» **Text section**:

________________________

Tuesday, April 10, 2007

The New Sparta

Here's a weird new item from Snopes.com--not an urban legend but a true story that has been circulating via email and was verified by the Snopes people. It's a disturbing example of creeping militarism and the slightly crazy attitudes it fosters.

Follow the link if you want the whole story, but basically it describes an unusual attention-getting technique used by Martha Cothren, who teaches military history at Joe T. Robinson High School in Little Rock, Arkansas. (And by the way, isn't it a little odd that military history should now be a high school subject?)

On the first day of class in 2005, the kids walked in to find no desks in the room. Ms. Cothren refused to explain why. Word spread around the school and curiosity grew until, toward the end of the day, a local TV crew actually turned up to cover the story.

Finally, during the last class period, the teacher addressed her students, who were sitting on the floor around the edges of the classroom:
"Throughout the day no one has really understood how you earn the desks that sit in this classroom ordinarily. Now I'm going to tell you."

She went over to the door of her classroom and opened it, and as she did 27 U.S. veterans, wearing their uniforms, walked into that classroom, each one carrying a school desk. And they placed those school desks in rows, and then they stood along the wall. By the time they had finished placing the desks, those kids for the first time I think in their lives understood how they earned those desks.

________________________

» **Tasks to carry out**:
A - Echo the stretch of the blog post on the classroom desks from "The New Sparta" through "high school subject?)".
B - Condense the paragraph of the blog post on the classroom desks that begins "On the first day of class in 2005" into two short sentences, keeping its main facts.
The lines after this point play no part in it.

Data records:

________________________

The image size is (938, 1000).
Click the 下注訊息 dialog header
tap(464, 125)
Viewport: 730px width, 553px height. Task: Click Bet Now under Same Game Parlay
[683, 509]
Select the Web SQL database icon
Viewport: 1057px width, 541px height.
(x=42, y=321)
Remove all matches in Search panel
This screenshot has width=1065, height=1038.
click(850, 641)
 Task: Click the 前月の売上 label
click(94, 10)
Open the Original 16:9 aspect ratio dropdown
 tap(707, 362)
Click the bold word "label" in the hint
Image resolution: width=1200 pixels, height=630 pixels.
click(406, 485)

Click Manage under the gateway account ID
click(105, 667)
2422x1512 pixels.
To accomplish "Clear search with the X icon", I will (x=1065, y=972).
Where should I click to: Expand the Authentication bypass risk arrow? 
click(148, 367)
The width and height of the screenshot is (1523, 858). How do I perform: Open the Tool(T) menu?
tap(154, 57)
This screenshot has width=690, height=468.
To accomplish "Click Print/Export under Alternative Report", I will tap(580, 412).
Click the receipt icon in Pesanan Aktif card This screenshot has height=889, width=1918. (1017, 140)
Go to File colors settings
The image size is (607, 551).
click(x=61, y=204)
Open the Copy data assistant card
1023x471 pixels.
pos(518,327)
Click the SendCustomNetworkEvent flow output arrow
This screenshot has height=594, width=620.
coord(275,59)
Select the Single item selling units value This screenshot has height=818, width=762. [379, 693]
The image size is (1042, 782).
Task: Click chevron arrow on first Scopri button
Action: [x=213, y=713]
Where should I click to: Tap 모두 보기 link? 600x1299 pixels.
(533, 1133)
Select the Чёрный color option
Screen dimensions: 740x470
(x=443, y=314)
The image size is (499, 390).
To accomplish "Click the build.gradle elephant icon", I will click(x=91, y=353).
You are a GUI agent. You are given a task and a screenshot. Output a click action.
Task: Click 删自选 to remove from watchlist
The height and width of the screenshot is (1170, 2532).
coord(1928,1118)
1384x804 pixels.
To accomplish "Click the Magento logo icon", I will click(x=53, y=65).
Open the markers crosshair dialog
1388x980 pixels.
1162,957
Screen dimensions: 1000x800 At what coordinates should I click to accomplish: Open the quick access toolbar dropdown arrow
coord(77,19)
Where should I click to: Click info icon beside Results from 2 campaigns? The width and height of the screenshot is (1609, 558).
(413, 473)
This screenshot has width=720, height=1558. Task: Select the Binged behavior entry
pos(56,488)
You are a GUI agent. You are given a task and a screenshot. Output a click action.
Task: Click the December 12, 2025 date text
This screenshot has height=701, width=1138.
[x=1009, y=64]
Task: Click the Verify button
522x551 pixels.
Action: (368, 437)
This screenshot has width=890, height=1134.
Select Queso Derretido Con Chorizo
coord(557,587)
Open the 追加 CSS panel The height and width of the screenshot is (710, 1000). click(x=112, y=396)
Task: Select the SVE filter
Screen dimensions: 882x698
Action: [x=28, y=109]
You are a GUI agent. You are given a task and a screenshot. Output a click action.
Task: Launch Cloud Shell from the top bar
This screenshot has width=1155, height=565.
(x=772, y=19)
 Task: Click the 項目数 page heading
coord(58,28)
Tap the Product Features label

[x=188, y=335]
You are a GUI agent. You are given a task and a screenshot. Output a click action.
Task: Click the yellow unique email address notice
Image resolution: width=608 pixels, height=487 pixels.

________________________

» **Task-by-task results**:
A -
The New Sparta

Here's a weird new item from Snopes.com--not an urban legend but a true story that has been circulating via email and was verified by the Snopes people. It's a disturbing example of creeping militarism and the slightly crazy attitudes it fosters.

Follow the link if you want the whole story, but basically it describes an unusual attention-getting technique used by Martha Cothren, who teaches military history at Joe T. Robinson High School in Little Rock, Arkansas. (And by the way, isn't it a little odd that military history should now be a high school subject?)

B - In 2005, students arrived on the first day of class to find no desks, and Ms. Cothren would not explain why. Curiosity spread through the school until a local TV crew came late in the day to cover the story.